There are a number of important points to make. For one, partial-birth abortion may be grotesque, but it’s really no different morally than other late-term abortions. Another procedure, performed at the same stage of pregnancy yet not targeted by the ban, involves dismembering the fetus first, extracting it from the mother second.

Two, there is an important though increasingly ignored distinction between state and federal legislation. By and large, at least in theory, states can do whatever they want, as long as the Constitution doesn’t specifically forbid them (for example, the civil rights amendments and the legislation implementing them). The federal government, in contrast, can’t do anything unless the Constitution directs it to. The partial birth abortion ban under consideration is federal legislation, and according to my Cato Institute pocket Constitution, Congress has no mandate to pass laws about that. Though I suppose you could call it “substantially affecting interstate commerce.”

Partial birth abortion, like murder, rape and robbery, is the type of issue that should be handled by states. Since news articles don’t even mention this — the legal controversy is apparently over the fact that the law makes no exception for the mother’s health (if I wrote the law it would have one, but I’m not quite sure where that is in the Constitution either) — I unfortunately don’t think this will play into the arguments.

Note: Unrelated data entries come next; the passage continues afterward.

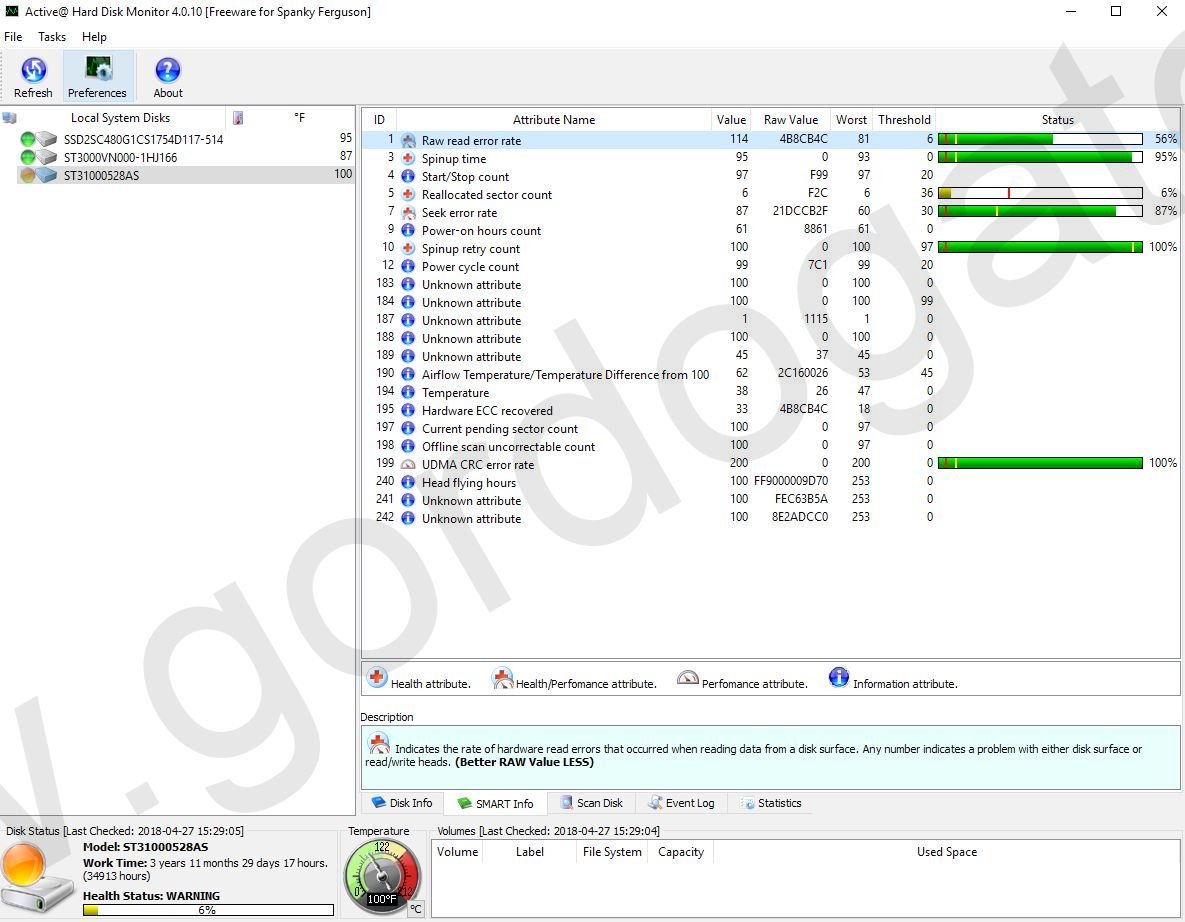Click the Seek error rate attribute icon
The width and height of the screenshot is (1185, 922).
tap(408, 213)
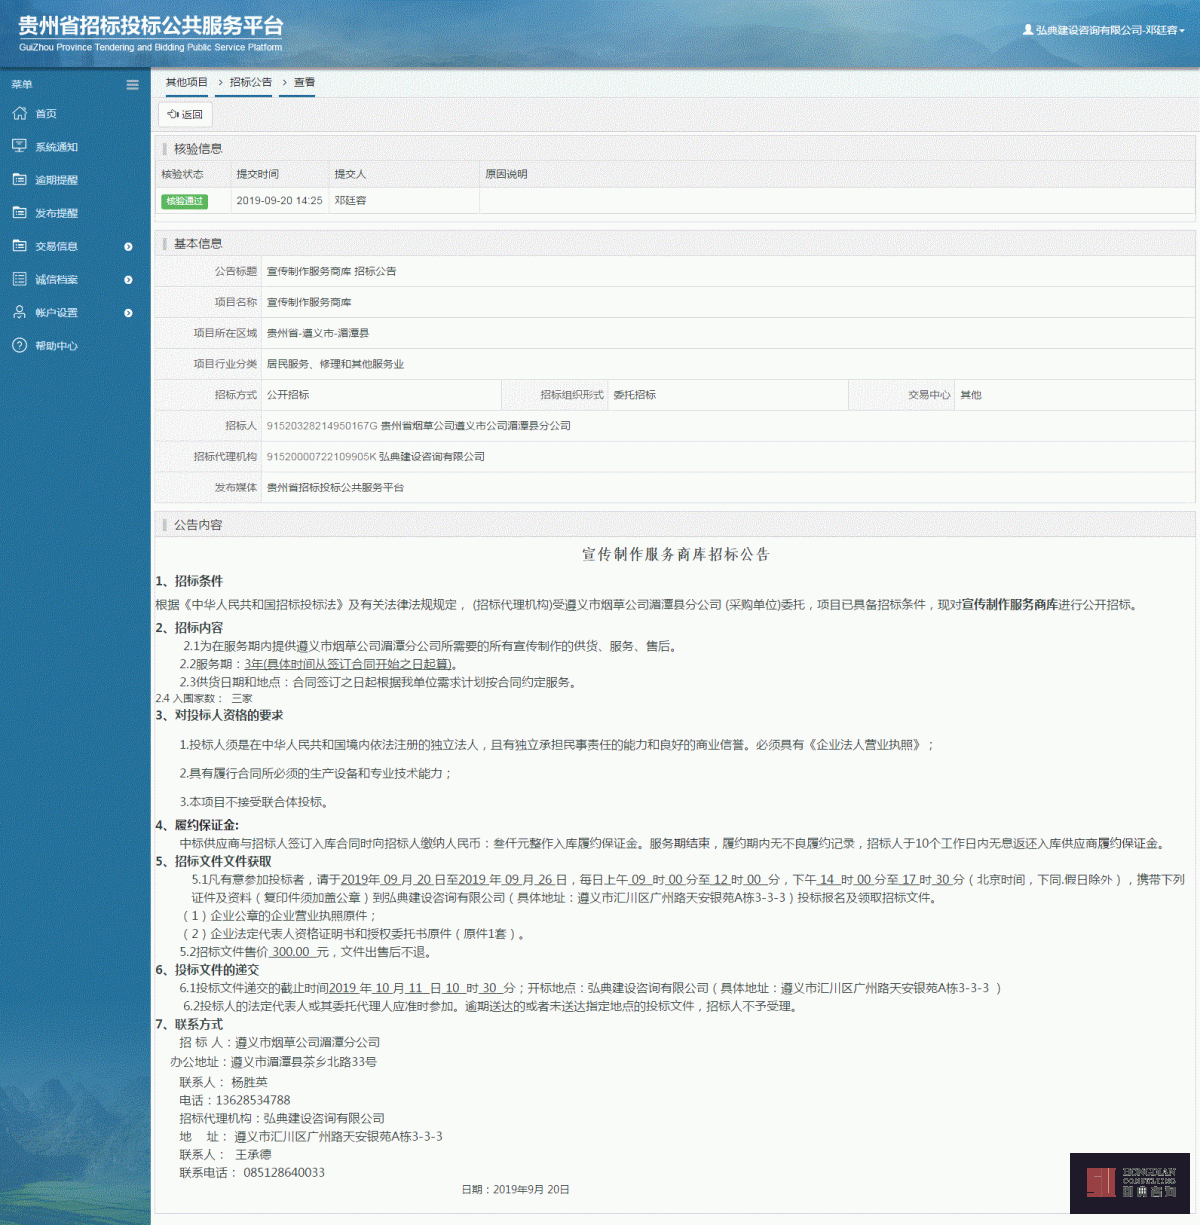Click the 返回 back arrow icon
This screenshot has width=1200, height=1225.
(172, 114)
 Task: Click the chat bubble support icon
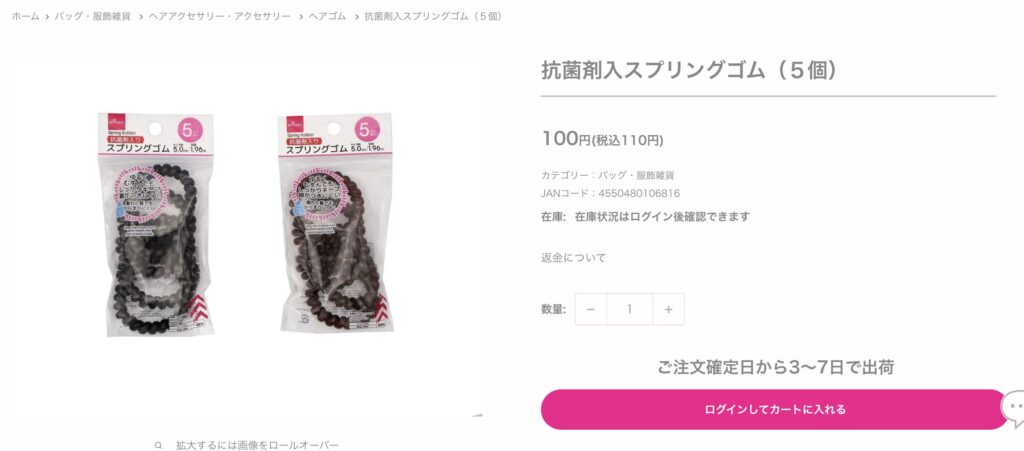pos(1013,409)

Finally, I know plenty of abortion rights supporters, and not one of them can honestly tell me Roe v. Wade is good law. It makes a ton of minor distinctions — directing exactly how much restriction is okay at what stage of pregnancy, setting state policies countrywide — that only a legislature is fit to make, chalking the whole thing up to the Fourth Amendment and some exaggerated common law notion of privacy.

Chipping away at the effects of Roe like this, without touching the “logic” of the original decision, is probably progress to some, but in the end it only further clutters the legal landscape with federal overreach. The courts shouldn’t have gotten involved with early-term abortion, and Congress should have kept out of partial-birth abortion.